**CHALLENGE 1:**
In the conference announcement, which study serves as the conference's primal inspiration?

**READING TEXT:**
-- Begin --
So, why should we revisit the hard male body, with its undeniable hegemonic bias? Why not dismiss it, and look at the fragmented, performative, vulnerable, and transformative male body instead?
This conference argues that the study of the hard male body is crucial to understand constructions of masculinities (straight and queer) in the art and visual culture that have developed in constant exchange between Europe and the US since the 19th century. Klaus Theweleit’s psychoanalytic study of masculinity, Männerphantasien (1977/2019), serves as the conference's primal inspiration: His term "body armor" delineates the function of muscles as a protective barrier against physical threats and any sexual and emotional destabilizations originating from women.
However, art and visual culture represent the hard male body as an ambiguous figure: neither solely hegemonic or heteronormative nor solely white but part of queer desire and potentially queer itself. Taking the intertwined European and American emergence of fitness and bodybuilding culture as well as representations of muscular men in art and mass media since the late 19th century as a starting point, this conference will reconstruct the ambivalent history of an abiding fascination with the hard male body.
I Thursday, January 9, 2025
The Muscular Male Body: Biopolitics, Cultural Practices, and Discourses
13.30–14.00
Arrival at Renate-von-Metzler-Saal, Casino 1.801, Campus Westend
14.00–14.30
Welcome and Introduction
14.30–15.15
Anthea Callen, Sallé's Leçon d’anatomie and the Global Circulation of a “British Imperial master-race”
-- End --
**CHALLENGE 2:**
Copy every line of the listing below word for word, leaving out the pictures.

**Pointing data for screenshots:**
-- Begin --
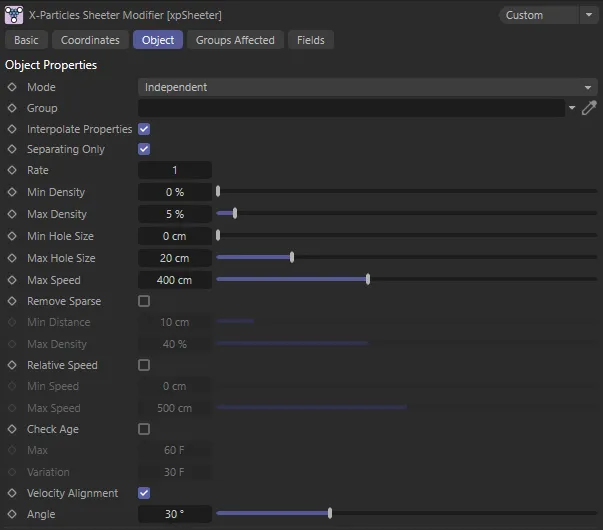Open the Mode dropdown set to Independent

[x=367, y=87]
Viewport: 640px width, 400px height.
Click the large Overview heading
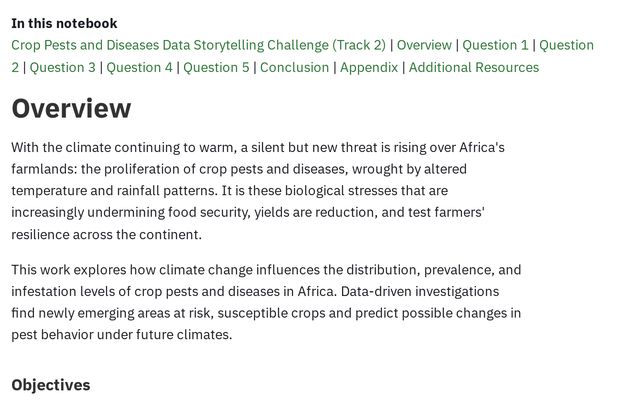pos(71,108)
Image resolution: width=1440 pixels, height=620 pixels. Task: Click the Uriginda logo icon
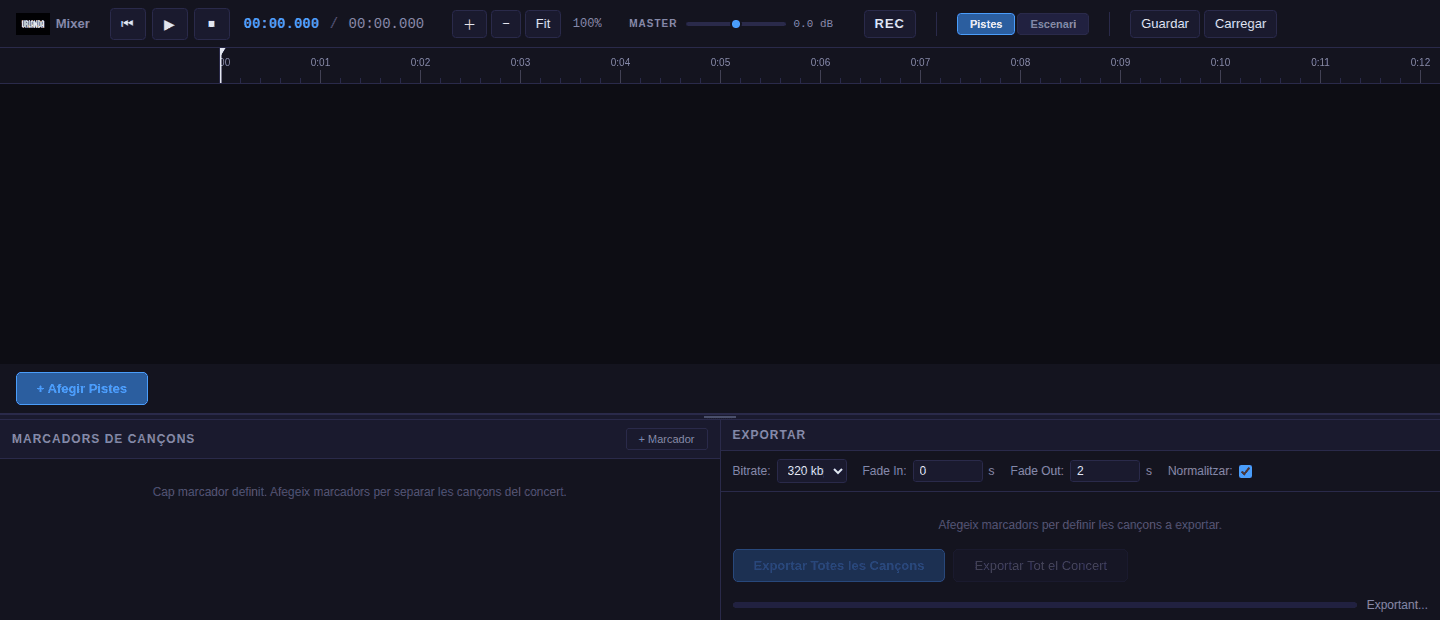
-- End --
**PROBLEM SOLUTION 1:**
Klaus Theweleit's psychoanalytic study of masculinity, Männerphantasien (1977/2019).

**PROBLEM SOLUTION 2:**
Open the Mode dropdown set to Independent

[x=367, y=87]
Viewport: 640px width, 400px height.
Click the large Overview heading
pos(71,108)
Image resolution: width=1440 pixels, height=620 pixels. Task: Click the Uriginda logo icon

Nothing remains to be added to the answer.